Output the items from the line with "The width and height of the screenshot is (639, 588)." to the line with "Action: click(756, 245)" as a numbered list, omitting blank lines and pictures.
================
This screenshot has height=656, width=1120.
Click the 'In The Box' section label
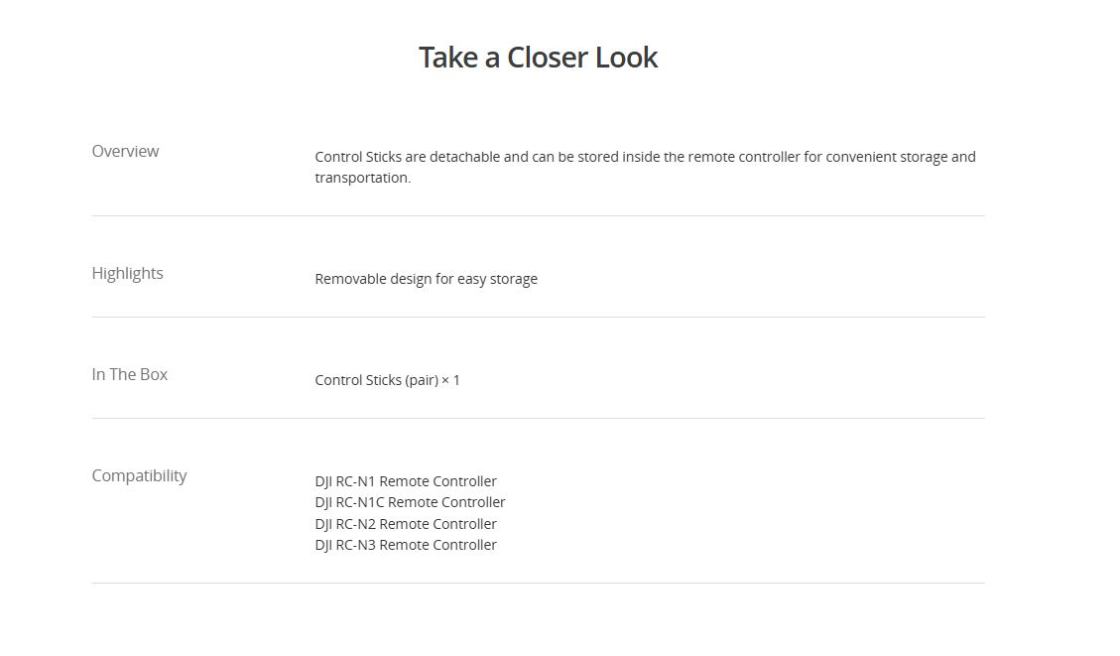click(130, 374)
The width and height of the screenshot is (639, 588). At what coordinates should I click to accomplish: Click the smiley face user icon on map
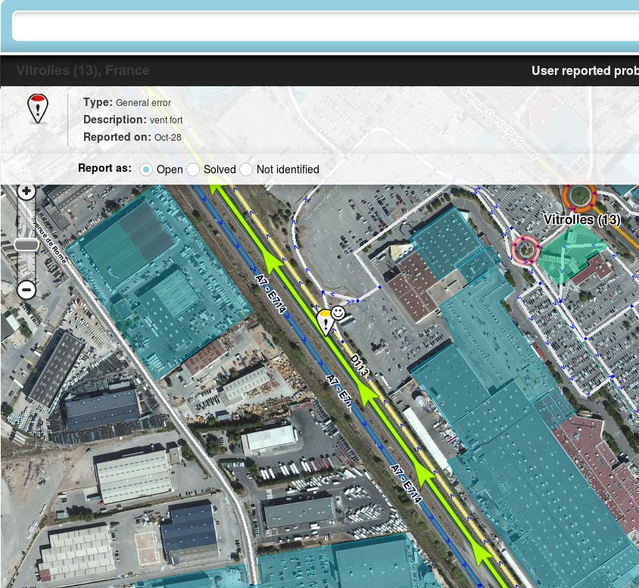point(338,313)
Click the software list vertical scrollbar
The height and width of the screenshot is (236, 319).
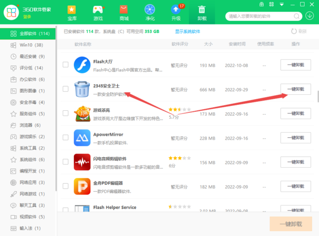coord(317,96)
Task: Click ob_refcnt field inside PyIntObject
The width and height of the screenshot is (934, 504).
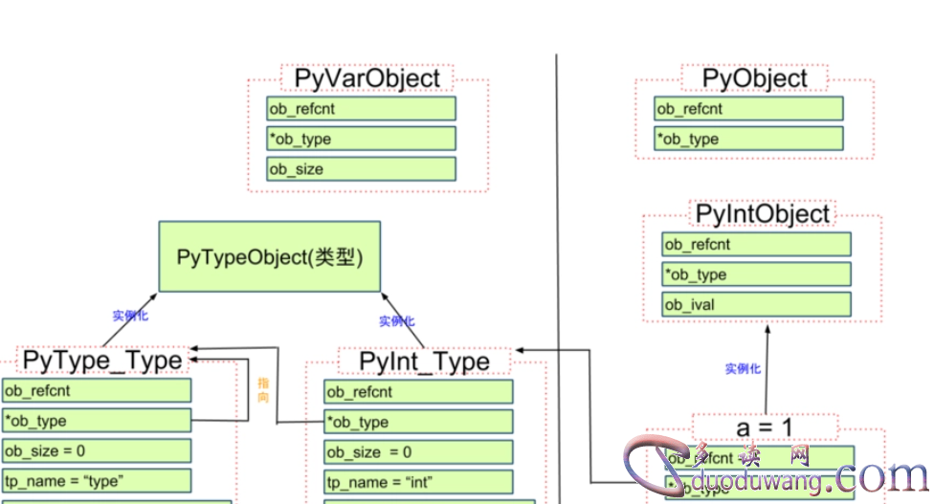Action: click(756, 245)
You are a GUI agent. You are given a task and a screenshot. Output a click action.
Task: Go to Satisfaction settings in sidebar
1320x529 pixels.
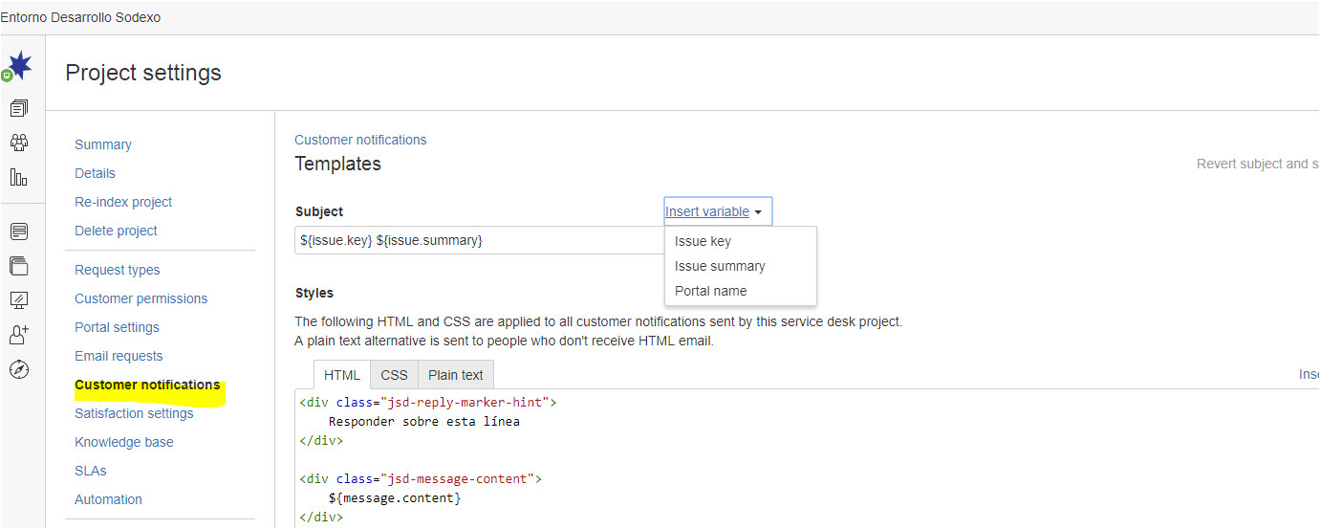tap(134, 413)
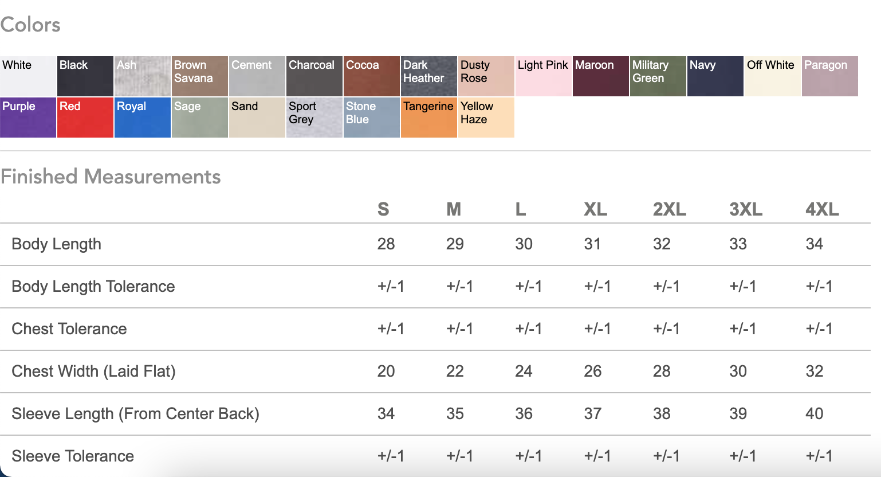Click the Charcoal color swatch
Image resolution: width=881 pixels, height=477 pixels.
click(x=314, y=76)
================
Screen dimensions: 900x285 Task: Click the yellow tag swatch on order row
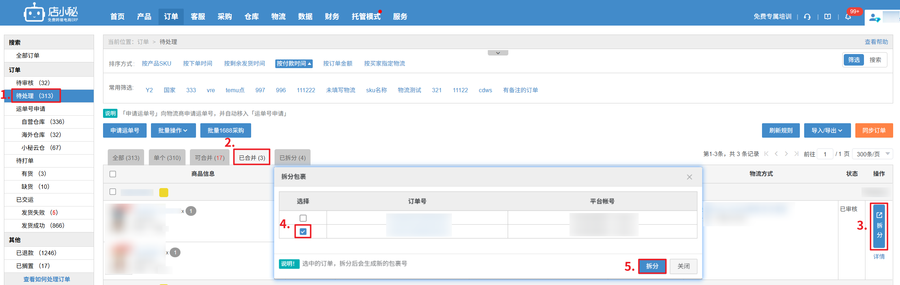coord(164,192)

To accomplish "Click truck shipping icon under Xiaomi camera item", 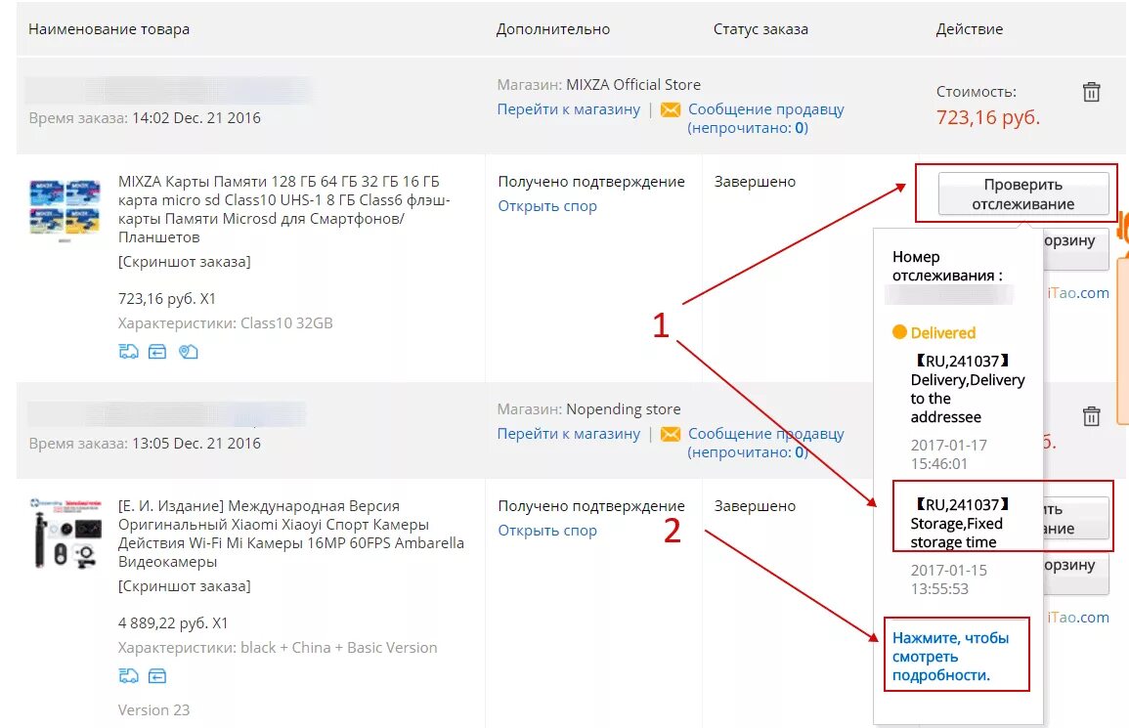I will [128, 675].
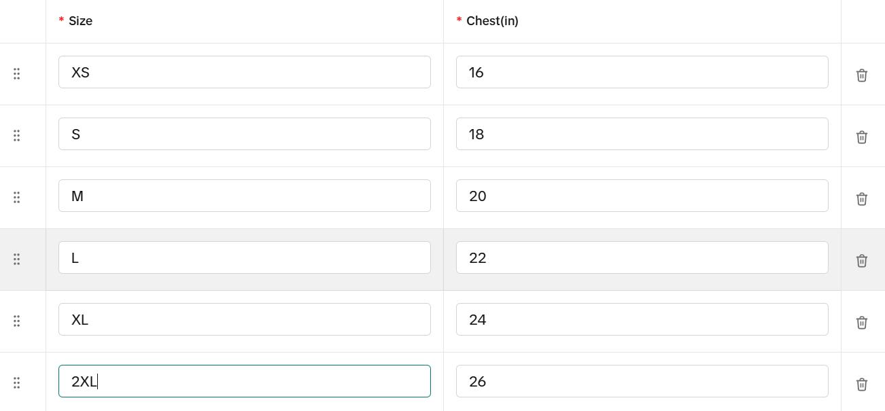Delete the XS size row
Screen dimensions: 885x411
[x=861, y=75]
================
■ **TASK ANSWER**
1. The width and height of the screenshot is (639, 588). At what coordinates should I click to accomplish: Click the smiley face user icon on map
2. point(338,313)
3. Click the software list vertical scrollbar
4. The height and width of the screenshot is (236, 319).
5. coord(317,96)
6. Task: Click ob_refcnt field inside PyIntObject
7. The width and height of the screenshot is (934, 504).
8. Action: click(756, 245)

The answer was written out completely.